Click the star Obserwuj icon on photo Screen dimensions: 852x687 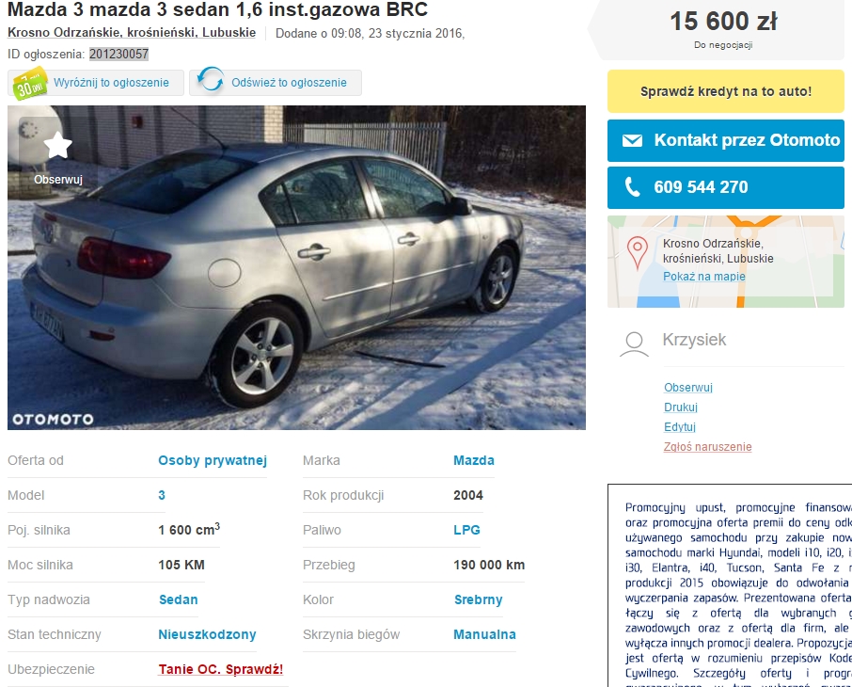tap(57, 145)
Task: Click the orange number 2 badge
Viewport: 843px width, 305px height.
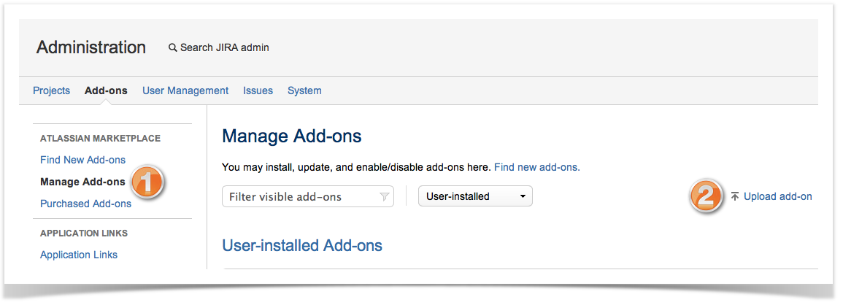Action: tap(706, 196)
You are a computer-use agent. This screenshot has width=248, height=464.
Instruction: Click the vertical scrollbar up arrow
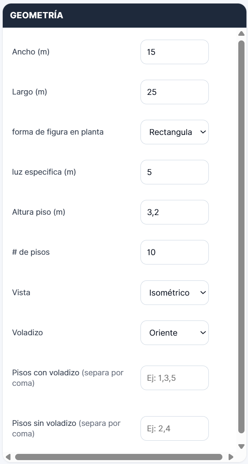pos(241,34)
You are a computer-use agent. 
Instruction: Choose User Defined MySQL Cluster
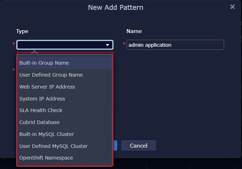(53, 146)
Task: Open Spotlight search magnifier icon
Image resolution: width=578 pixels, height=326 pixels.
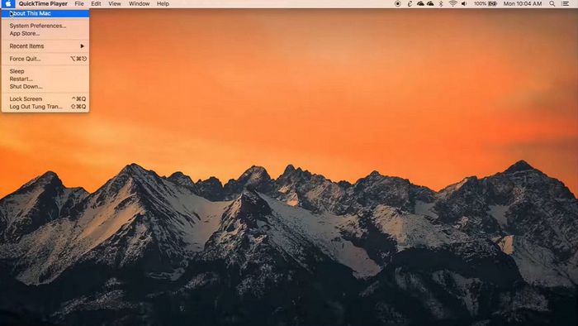Action: 552,3
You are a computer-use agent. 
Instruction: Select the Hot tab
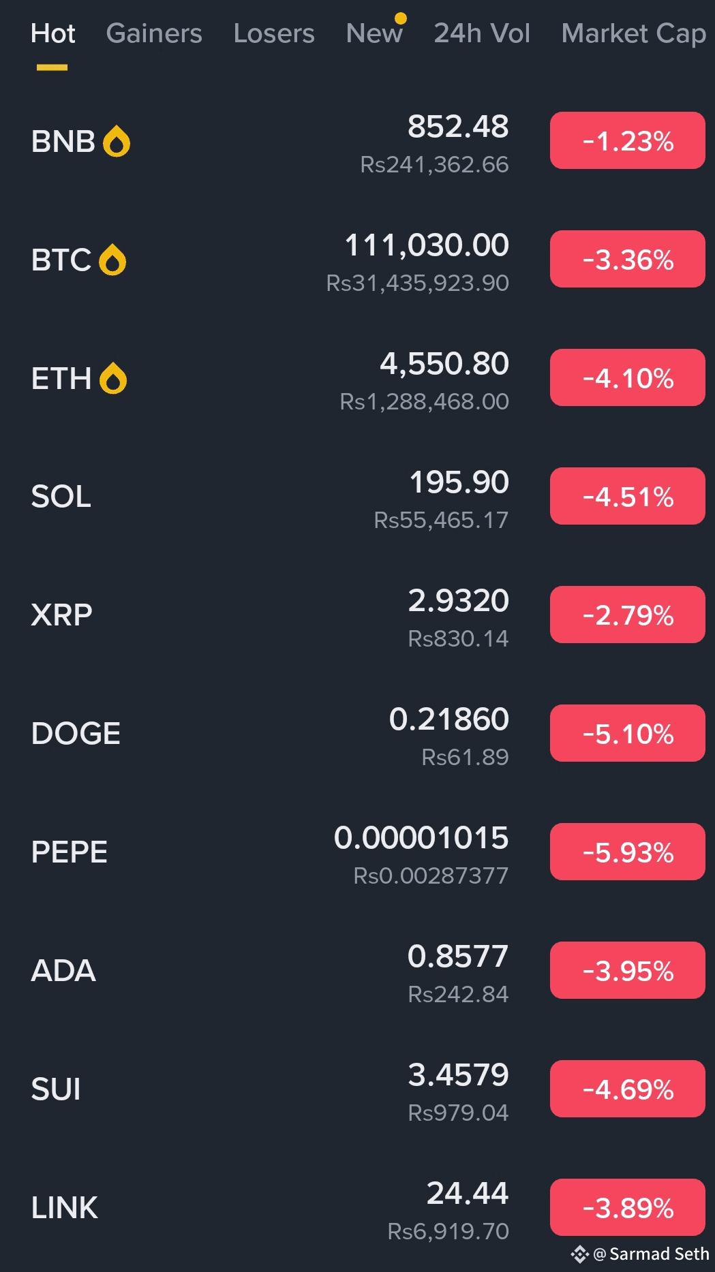pos(53,33)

**TASK REQUIREMENTS:**
Starting at the line that contains "You are a computer-use agent. This" and ending at the last line of the material, arrange those lines as a numbered list, skipping any blank lines. Leave the pictures out.

**RESULT OF THIS TASK:**
1. You are a computer-use agent. This screenshot has width=248, height=464.
2. Instruction: Click the vertical scrollbar up arrow
3. pos(241,34)
4. You are a computer-use agent. 
5. Instruction: Choose User Defined MySQL Cluster
6. (53, 146)
7. Task: Open Spotlight search magnifier icon
8. Image resolution: width=578 pixels, height=326 pixels.
9. Action: 552,3
10. You are a computer-use agent. 
11. Instruction: Select the Hot tab
12. pos(53,33)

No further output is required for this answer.